Stored data
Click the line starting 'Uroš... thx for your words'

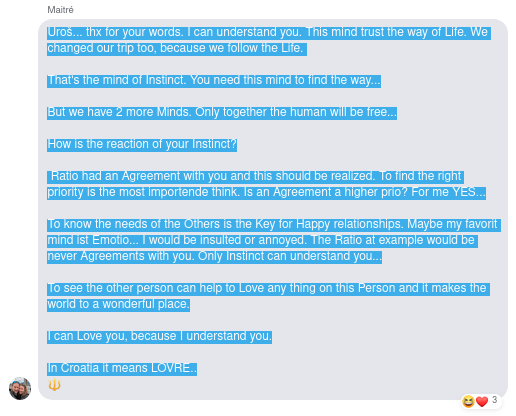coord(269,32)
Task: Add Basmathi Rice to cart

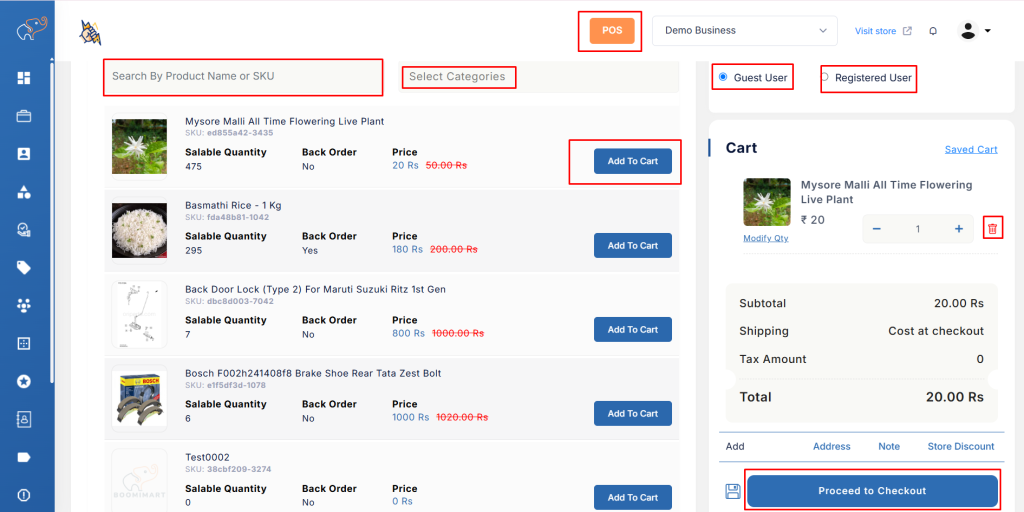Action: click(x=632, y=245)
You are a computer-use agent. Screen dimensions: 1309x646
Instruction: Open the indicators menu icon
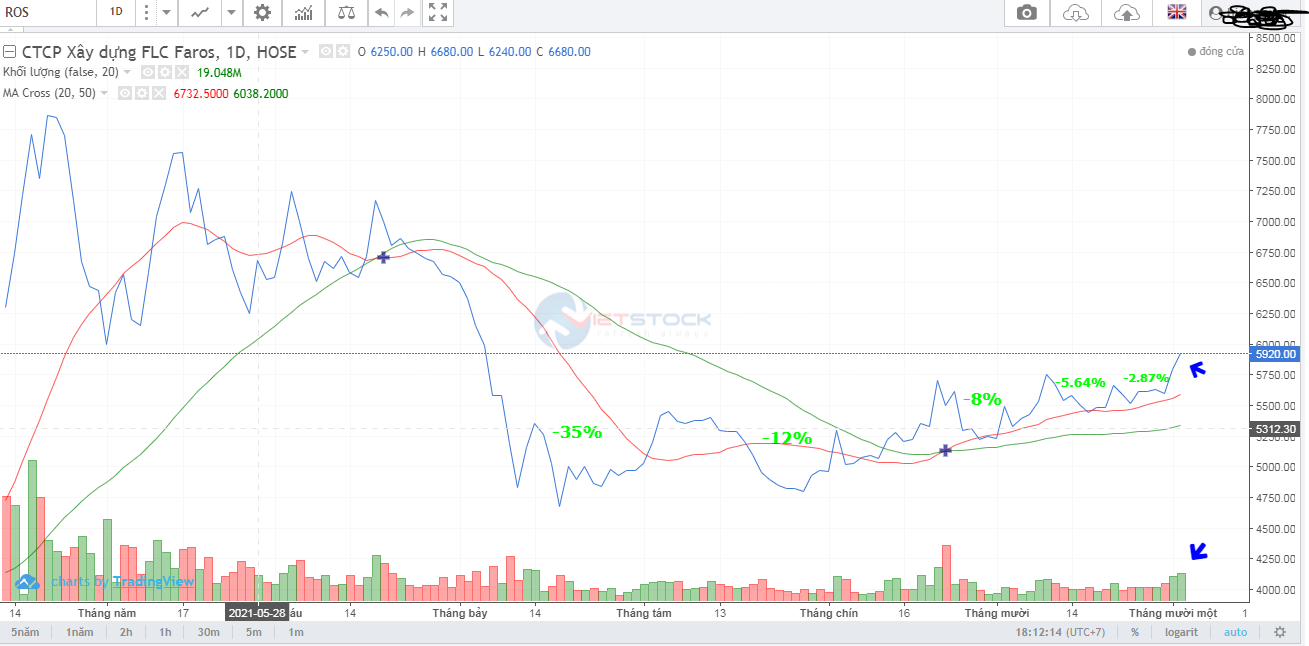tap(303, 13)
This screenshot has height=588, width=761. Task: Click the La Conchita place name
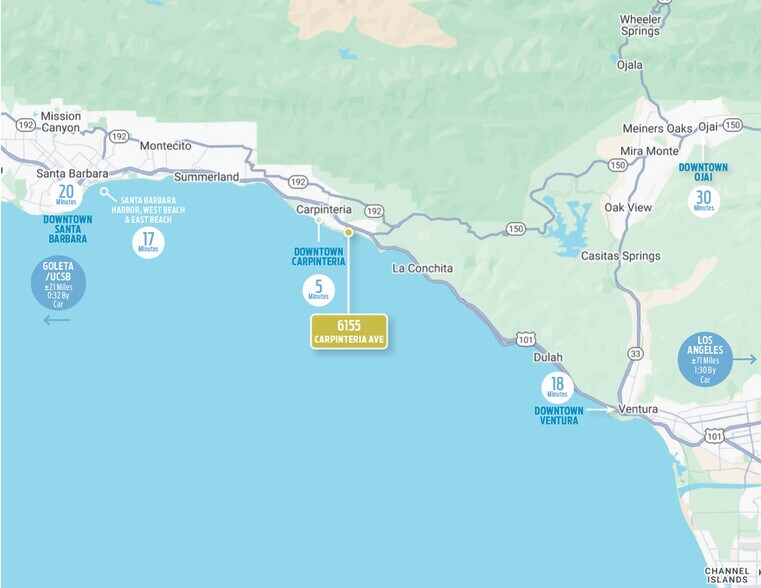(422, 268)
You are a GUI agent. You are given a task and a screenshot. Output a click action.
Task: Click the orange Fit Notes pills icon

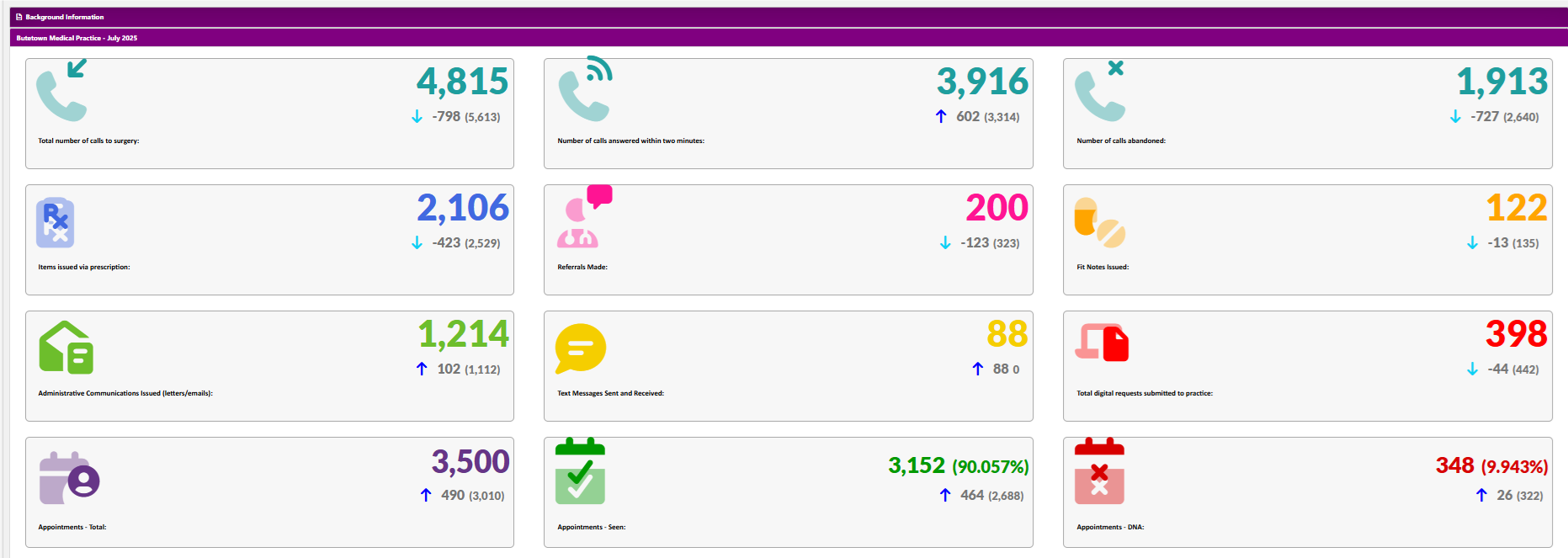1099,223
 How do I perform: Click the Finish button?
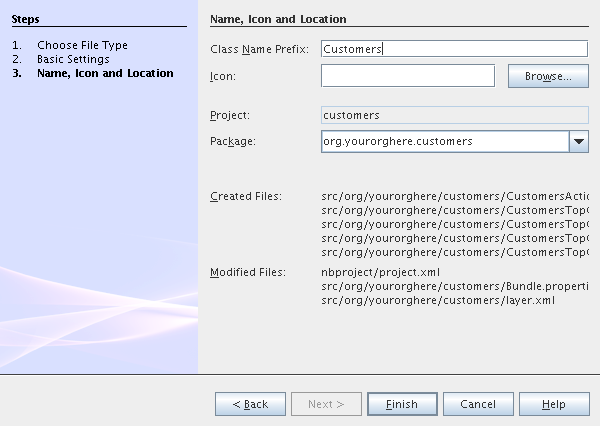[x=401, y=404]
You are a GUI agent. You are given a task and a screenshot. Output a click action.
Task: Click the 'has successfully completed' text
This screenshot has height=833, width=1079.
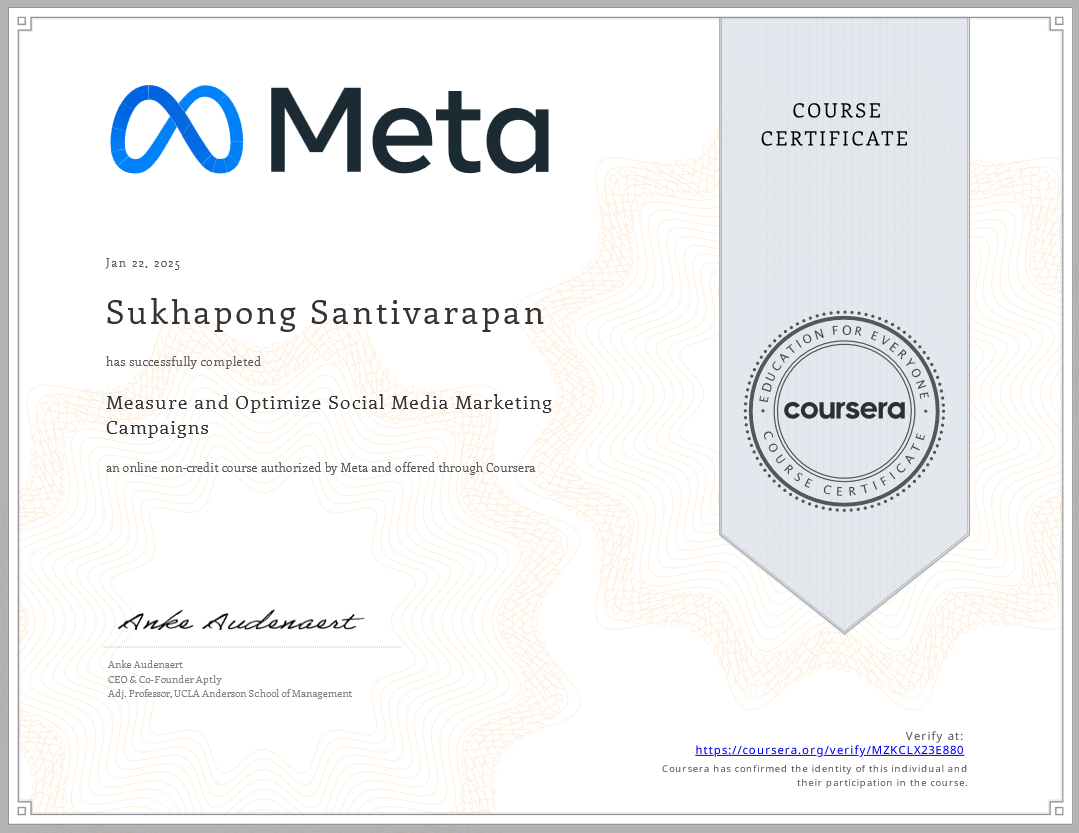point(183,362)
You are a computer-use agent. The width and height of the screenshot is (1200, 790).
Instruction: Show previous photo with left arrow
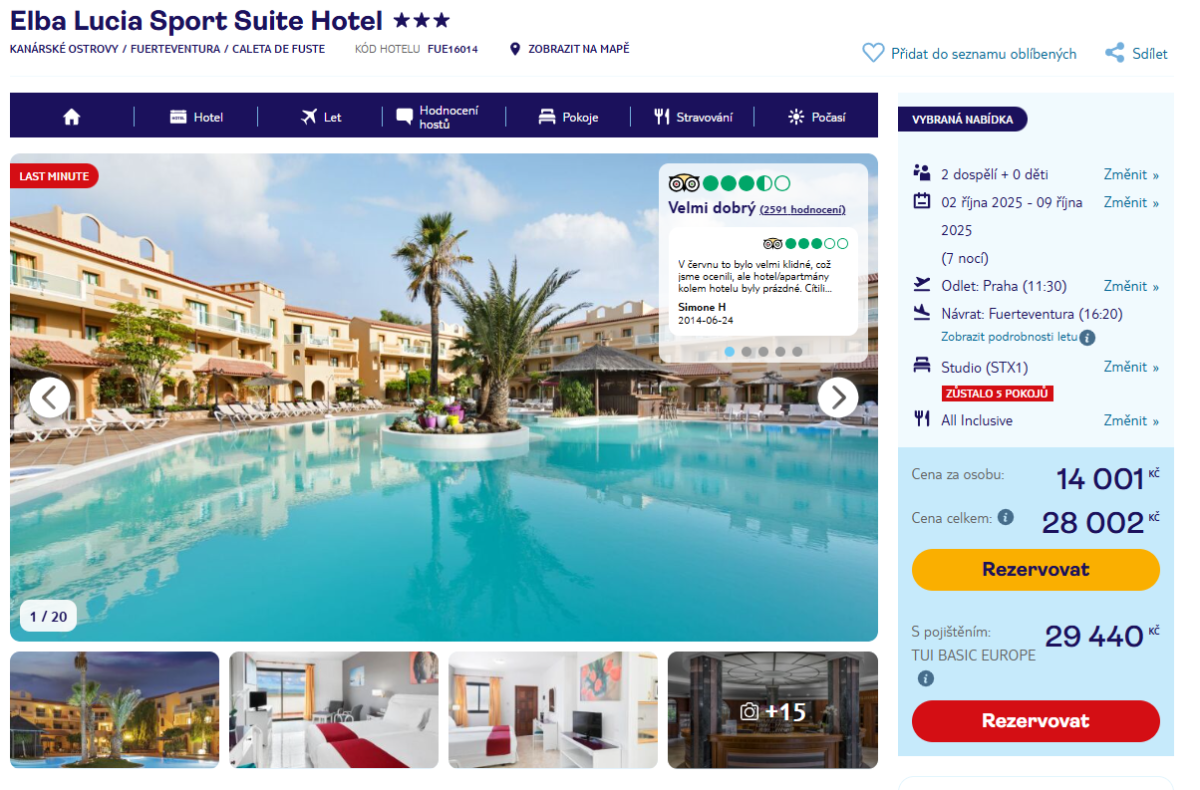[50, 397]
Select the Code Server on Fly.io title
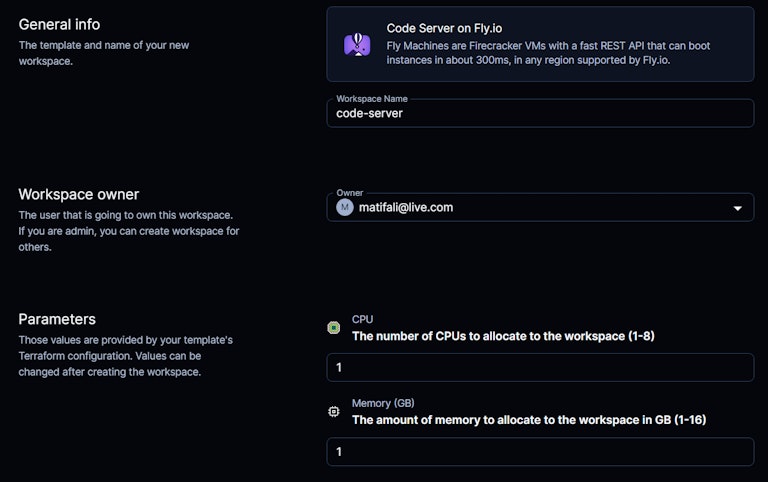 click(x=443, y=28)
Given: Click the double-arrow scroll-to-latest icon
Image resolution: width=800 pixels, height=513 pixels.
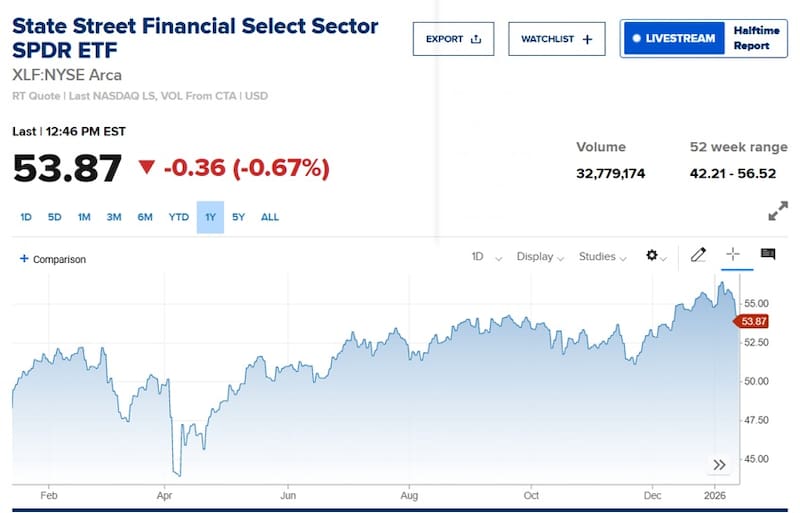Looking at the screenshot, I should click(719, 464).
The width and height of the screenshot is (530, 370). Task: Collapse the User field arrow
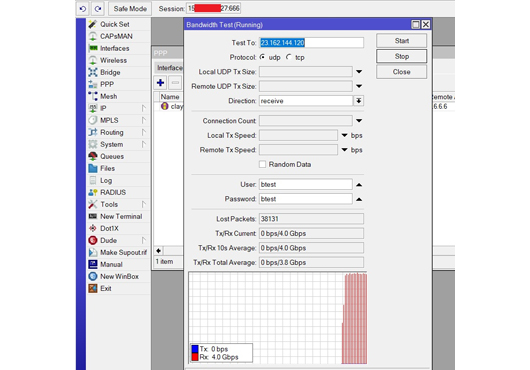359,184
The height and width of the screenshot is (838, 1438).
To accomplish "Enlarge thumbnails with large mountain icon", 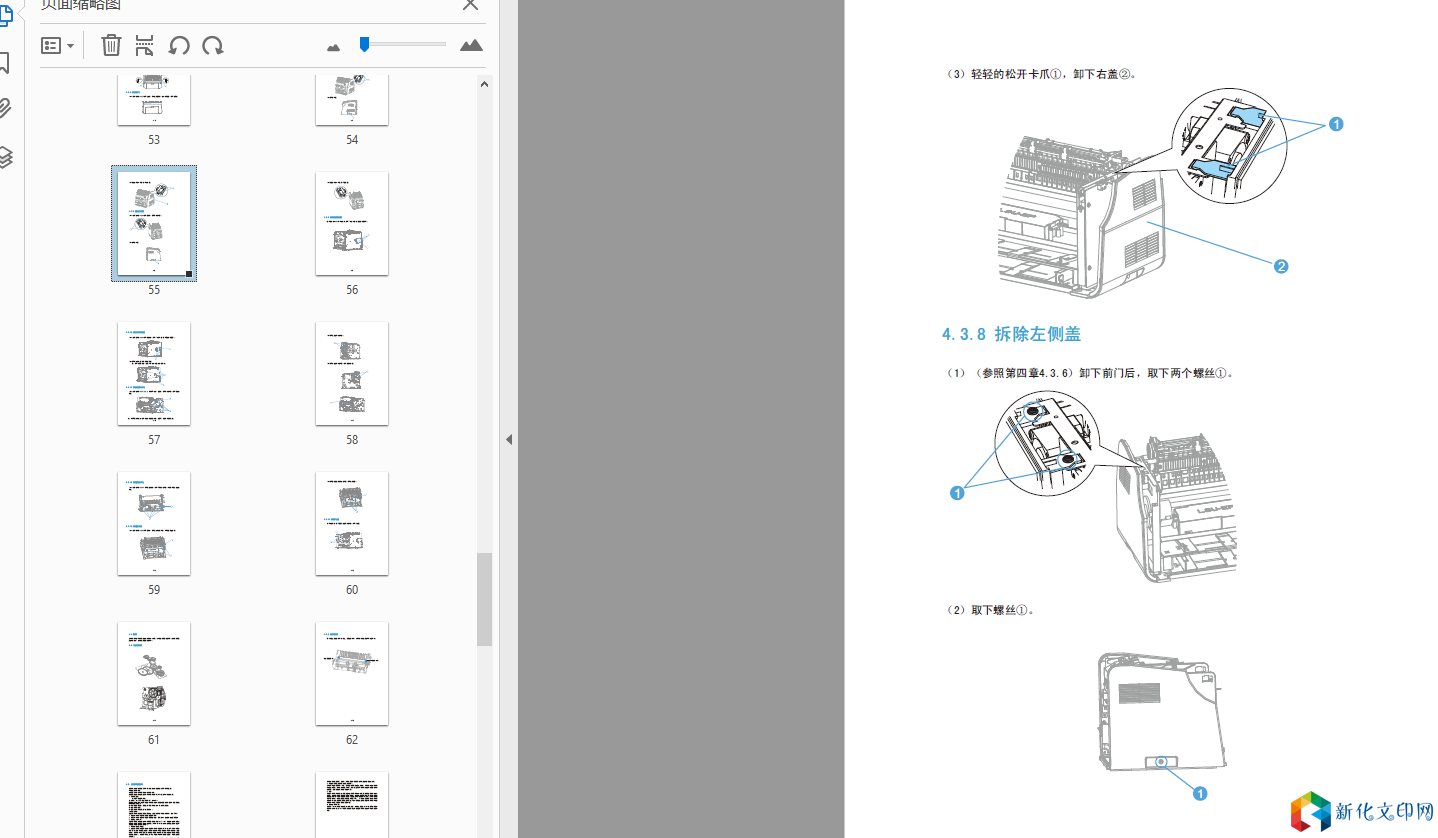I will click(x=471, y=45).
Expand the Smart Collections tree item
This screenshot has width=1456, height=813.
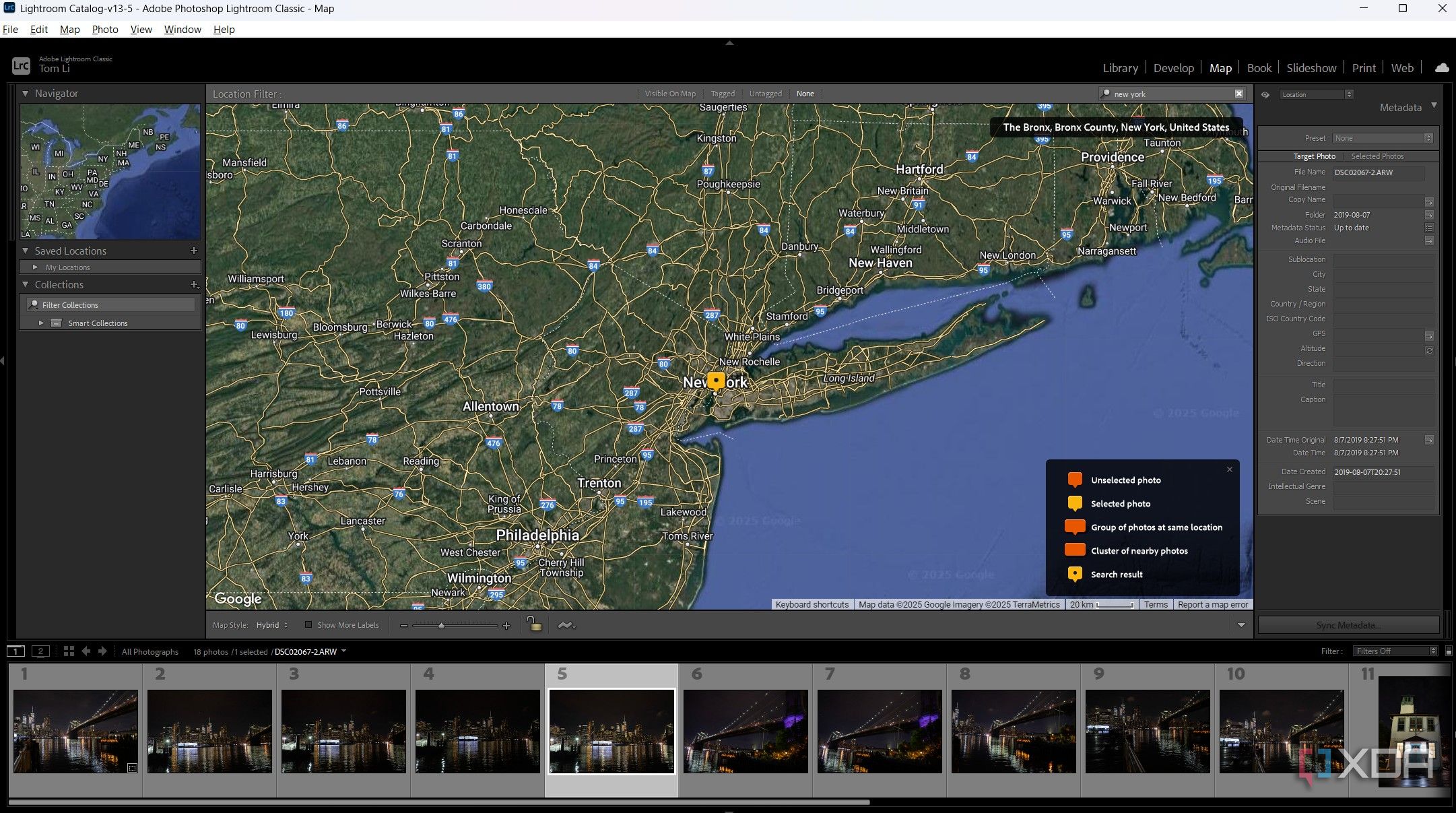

§ What is expected
Count the lines above that contain the word "agent". Give only the number.

§ Response for this exercise
4